[[ Input data, beginning ]]

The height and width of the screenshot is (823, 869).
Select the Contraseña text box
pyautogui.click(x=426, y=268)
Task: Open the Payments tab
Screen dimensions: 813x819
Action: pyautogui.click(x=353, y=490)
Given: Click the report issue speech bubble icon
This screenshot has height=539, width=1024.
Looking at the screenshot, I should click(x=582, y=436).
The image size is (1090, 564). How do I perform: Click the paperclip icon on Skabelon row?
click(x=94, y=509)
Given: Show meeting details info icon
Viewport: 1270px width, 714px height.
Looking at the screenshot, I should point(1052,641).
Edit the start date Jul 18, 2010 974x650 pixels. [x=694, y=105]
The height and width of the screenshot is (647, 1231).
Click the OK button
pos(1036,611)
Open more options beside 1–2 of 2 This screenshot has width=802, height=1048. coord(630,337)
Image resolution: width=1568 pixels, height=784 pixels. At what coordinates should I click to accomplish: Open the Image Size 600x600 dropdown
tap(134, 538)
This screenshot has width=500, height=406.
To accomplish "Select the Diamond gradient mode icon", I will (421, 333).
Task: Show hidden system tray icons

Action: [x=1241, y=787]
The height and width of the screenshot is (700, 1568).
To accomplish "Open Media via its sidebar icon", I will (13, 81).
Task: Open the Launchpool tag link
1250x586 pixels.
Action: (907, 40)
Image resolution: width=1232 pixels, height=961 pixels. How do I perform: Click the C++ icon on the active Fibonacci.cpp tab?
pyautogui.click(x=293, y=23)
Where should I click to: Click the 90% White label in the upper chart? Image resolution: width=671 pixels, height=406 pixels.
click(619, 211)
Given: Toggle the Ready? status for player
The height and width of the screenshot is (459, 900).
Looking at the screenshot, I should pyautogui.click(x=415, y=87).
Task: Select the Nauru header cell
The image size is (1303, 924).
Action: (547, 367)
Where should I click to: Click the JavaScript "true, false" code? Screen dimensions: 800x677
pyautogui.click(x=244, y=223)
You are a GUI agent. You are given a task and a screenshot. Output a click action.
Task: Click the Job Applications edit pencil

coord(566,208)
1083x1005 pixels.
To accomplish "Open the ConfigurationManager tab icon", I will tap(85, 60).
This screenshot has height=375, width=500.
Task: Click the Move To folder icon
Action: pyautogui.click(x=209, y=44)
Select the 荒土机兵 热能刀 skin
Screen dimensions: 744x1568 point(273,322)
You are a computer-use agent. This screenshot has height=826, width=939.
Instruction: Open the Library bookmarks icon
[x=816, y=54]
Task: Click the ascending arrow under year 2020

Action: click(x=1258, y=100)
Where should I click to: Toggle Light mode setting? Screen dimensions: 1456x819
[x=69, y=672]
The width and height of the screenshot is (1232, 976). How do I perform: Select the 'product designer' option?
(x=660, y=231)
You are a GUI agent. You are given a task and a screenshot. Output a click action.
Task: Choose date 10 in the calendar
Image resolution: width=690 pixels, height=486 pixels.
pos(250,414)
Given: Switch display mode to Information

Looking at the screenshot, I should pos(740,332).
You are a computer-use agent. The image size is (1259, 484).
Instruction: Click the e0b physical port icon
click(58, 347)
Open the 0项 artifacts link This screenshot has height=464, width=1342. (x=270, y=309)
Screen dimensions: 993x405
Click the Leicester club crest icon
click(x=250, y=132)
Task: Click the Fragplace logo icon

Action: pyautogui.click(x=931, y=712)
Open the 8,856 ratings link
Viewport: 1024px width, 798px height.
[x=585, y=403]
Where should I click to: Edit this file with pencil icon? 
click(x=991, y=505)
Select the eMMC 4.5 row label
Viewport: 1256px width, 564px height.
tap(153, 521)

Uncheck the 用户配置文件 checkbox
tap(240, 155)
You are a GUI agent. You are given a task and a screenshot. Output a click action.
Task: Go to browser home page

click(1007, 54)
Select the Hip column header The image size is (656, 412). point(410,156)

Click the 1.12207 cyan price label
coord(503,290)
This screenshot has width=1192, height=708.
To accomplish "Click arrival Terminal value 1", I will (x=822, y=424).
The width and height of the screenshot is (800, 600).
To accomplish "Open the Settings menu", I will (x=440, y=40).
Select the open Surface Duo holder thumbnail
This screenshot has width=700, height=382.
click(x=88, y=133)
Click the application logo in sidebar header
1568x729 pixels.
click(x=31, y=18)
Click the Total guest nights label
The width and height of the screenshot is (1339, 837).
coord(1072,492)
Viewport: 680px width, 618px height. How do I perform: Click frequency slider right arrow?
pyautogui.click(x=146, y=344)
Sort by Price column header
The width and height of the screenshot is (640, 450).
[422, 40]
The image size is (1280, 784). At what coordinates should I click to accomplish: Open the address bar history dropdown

[[ Input data, end ]]

Copy each line of the data that includes the word "computer".

You are a computer-use agent. This screenshot has height=826, width=939.
You are a computer-use agent. The image size is (1259, 484).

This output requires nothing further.